__Objetivo del ejercicio__
Reúne todas las líneas de los datos que contienen la palabra "width". Ten en cuenta las mayúsculas y minúsculas.
= = = = = = =
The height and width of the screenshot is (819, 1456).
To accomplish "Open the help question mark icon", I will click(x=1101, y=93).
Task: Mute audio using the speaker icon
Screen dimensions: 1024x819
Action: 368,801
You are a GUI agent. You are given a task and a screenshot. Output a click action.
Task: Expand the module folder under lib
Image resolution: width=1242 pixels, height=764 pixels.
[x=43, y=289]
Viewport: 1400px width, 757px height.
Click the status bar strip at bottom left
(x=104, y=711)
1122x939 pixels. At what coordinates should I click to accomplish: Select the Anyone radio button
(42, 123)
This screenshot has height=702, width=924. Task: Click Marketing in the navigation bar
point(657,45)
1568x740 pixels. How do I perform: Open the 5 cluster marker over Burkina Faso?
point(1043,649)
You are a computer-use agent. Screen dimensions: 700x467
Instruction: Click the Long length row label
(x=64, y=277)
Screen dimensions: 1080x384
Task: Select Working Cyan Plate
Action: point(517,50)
= = = = = = =
__Solución completa__
The height and width of the screenshot is (819, 1456).
Image resolution: width=1242 pixels, height=764 pixels.
Viewport: 1400px width, 757px height.
This screenshot has height=702, width=924. Task: Click Marketing in the navigation bar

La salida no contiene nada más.